• _WORK INSTRUCTION_
Every line that contains the word "chart" should be copied from the records below.

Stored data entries
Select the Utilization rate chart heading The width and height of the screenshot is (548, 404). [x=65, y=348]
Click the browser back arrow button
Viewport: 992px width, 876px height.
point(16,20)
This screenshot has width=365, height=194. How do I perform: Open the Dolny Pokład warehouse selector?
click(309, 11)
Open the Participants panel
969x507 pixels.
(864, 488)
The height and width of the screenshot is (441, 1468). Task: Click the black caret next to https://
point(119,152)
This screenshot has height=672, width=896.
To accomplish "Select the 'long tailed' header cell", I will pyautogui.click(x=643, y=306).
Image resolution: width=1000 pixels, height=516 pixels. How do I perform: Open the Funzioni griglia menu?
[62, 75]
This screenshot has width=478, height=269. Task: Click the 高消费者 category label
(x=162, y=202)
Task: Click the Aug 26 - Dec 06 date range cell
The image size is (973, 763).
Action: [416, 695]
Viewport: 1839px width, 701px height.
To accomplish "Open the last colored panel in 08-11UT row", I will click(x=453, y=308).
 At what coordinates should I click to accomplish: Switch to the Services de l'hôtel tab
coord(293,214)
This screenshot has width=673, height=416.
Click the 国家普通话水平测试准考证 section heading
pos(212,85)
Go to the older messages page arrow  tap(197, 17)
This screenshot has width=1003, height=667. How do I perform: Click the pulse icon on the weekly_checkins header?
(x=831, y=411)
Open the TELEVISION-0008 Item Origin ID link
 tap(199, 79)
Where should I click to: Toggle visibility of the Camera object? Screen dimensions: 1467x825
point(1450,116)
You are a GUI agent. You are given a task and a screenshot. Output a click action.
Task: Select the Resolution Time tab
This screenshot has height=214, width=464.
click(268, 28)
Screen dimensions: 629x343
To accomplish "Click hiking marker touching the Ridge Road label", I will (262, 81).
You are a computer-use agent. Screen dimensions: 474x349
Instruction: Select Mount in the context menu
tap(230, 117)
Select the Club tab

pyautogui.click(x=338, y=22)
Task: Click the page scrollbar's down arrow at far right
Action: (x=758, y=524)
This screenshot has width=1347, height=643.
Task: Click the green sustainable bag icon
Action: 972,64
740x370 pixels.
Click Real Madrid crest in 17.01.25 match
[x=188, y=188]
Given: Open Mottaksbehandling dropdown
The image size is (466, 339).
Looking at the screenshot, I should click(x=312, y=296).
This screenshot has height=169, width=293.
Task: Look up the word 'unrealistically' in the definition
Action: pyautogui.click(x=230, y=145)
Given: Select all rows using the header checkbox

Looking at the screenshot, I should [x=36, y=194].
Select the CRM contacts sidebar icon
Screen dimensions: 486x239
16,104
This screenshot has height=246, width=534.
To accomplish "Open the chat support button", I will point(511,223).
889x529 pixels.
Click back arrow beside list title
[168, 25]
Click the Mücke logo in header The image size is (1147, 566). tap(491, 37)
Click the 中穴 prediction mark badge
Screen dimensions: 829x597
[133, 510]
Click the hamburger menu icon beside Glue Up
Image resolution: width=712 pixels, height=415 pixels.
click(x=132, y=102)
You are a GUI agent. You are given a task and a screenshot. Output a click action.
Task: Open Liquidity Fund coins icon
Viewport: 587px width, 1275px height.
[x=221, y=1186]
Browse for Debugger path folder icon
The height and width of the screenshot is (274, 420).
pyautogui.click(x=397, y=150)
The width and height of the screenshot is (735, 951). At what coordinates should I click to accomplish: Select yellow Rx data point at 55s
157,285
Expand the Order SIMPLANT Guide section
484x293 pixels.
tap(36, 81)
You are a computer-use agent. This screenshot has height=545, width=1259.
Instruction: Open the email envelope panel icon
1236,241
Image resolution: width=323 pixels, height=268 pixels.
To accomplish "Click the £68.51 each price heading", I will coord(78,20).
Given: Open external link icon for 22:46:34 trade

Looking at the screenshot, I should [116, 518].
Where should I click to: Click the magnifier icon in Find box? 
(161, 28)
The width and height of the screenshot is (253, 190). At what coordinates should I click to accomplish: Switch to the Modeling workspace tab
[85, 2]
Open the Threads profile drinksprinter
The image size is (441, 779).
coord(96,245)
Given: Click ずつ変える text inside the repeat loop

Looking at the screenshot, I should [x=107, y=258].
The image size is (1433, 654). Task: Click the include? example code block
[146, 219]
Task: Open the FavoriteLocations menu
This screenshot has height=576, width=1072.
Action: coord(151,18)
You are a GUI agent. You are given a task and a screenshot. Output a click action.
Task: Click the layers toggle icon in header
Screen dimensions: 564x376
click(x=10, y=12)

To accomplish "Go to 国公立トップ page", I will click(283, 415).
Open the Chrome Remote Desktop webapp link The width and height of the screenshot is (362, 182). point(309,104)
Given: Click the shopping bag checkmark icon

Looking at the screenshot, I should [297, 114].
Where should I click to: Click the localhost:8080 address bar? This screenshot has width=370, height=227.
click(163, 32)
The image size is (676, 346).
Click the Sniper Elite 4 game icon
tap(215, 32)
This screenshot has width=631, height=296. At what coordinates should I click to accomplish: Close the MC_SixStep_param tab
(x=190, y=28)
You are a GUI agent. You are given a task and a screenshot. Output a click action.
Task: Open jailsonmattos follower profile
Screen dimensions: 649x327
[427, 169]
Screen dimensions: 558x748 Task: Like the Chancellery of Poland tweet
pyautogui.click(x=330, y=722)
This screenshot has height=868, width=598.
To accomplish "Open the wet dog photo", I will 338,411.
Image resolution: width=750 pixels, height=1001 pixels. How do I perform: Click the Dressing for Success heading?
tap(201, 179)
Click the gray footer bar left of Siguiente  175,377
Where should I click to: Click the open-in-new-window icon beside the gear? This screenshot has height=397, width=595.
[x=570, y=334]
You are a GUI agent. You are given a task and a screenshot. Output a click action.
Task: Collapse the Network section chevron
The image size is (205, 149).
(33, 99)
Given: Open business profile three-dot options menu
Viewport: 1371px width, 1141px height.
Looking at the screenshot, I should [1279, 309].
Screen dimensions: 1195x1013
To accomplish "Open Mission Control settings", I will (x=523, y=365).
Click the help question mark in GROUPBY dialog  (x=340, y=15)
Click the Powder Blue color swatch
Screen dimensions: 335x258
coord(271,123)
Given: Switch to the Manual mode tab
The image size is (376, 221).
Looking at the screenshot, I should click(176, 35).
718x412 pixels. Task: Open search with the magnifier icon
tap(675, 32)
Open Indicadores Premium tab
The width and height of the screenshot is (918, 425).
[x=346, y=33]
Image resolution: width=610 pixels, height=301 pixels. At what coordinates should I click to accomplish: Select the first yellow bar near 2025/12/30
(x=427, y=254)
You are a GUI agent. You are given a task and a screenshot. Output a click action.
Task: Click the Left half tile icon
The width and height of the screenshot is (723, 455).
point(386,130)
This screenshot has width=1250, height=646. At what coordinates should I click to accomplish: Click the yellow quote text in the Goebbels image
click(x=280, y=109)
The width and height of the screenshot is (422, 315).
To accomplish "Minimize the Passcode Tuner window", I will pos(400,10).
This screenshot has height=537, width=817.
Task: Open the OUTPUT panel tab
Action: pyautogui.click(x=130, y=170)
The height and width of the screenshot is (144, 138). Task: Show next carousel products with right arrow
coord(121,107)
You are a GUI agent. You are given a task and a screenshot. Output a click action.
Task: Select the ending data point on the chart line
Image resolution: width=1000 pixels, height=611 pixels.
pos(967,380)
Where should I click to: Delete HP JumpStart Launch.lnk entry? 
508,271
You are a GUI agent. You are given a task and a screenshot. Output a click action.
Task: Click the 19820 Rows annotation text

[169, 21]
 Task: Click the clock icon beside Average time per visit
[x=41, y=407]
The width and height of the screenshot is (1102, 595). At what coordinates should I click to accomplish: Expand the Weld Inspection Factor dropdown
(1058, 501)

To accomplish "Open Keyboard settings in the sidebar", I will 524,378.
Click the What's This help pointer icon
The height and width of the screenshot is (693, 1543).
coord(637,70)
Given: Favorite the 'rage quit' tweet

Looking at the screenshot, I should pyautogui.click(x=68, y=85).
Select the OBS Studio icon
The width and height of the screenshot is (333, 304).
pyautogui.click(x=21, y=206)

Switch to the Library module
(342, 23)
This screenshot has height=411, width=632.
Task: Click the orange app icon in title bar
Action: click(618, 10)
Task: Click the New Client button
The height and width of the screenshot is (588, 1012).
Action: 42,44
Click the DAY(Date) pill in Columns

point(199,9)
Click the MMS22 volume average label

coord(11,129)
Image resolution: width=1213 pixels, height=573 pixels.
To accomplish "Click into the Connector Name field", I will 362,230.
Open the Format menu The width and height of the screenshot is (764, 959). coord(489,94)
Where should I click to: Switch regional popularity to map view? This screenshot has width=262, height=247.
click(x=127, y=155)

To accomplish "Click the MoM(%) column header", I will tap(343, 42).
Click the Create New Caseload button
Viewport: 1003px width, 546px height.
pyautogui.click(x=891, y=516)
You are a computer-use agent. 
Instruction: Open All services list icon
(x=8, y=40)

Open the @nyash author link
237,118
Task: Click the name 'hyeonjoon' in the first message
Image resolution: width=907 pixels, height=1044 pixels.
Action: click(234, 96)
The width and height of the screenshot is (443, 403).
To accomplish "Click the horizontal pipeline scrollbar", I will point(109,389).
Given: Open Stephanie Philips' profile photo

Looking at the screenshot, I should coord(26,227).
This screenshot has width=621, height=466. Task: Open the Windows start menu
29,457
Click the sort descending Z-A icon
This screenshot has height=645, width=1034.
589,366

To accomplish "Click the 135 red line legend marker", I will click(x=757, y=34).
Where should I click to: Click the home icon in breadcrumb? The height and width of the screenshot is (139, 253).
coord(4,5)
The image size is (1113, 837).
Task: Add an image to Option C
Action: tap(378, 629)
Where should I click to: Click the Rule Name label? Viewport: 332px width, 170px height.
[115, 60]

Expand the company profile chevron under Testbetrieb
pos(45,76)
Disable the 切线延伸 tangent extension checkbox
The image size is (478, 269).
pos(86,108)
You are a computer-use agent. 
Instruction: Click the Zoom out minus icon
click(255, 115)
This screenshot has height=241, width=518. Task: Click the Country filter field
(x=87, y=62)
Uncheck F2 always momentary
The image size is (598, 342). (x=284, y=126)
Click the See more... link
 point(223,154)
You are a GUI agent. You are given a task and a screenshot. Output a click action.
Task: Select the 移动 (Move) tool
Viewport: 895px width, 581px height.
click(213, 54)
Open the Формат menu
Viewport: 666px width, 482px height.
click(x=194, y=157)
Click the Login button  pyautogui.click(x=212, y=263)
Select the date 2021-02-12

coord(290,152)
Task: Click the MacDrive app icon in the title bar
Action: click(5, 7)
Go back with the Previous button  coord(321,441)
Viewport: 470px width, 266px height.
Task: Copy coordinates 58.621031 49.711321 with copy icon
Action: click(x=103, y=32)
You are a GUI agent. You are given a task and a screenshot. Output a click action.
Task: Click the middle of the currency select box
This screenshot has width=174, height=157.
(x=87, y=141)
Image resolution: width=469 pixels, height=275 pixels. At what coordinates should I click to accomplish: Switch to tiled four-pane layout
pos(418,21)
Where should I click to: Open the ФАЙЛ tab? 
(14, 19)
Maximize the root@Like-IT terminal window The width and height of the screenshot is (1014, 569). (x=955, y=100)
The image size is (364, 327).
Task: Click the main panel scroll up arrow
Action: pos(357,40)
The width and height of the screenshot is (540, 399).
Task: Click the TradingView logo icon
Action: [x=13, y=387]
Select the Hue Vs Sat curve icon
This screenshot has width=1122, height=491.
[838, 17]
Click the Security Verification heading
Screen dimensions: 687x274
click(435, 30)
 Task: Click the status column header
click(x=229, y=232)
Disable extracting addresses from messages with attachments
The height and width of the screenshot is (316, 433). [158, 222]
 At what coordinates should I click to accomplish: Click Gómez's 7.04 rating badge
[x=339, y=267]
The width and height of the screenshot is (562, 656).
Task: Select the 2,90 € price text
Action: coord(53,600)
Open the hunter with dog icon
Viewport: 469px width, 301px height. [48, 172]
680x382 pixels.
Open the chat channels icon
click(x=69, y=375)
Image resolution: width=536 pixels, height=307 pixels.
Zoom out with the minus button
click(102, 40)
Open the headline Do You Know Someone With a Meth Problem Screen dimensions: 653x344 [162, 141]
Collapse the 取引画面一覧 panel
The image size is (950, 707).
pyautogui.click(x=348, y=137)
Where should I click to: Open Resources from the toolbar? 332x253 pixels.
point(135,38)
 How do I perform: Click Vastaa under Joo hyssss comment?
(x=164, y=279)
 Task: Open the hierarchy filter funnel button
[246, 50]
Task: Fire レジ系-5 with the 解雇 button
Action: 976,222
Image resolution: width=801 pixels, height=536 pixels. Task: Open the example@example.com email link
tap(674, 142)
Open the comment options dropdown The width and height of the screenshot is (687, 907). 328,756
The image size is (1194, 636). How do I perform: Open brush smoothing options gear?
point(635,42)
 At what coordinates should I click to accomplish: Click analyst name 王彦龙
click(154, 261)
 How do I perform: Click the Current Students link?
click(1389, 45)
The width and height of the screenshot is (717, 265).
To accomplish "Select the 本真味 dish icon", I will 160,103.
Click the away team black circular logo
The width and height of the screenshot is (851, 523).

• _THE COMPLETED TASK_
Select the Utilization rate chart heading The width and height of the screenshot is (548, 404). [x=65, y=348]
Task: Select the ending data point on the chart line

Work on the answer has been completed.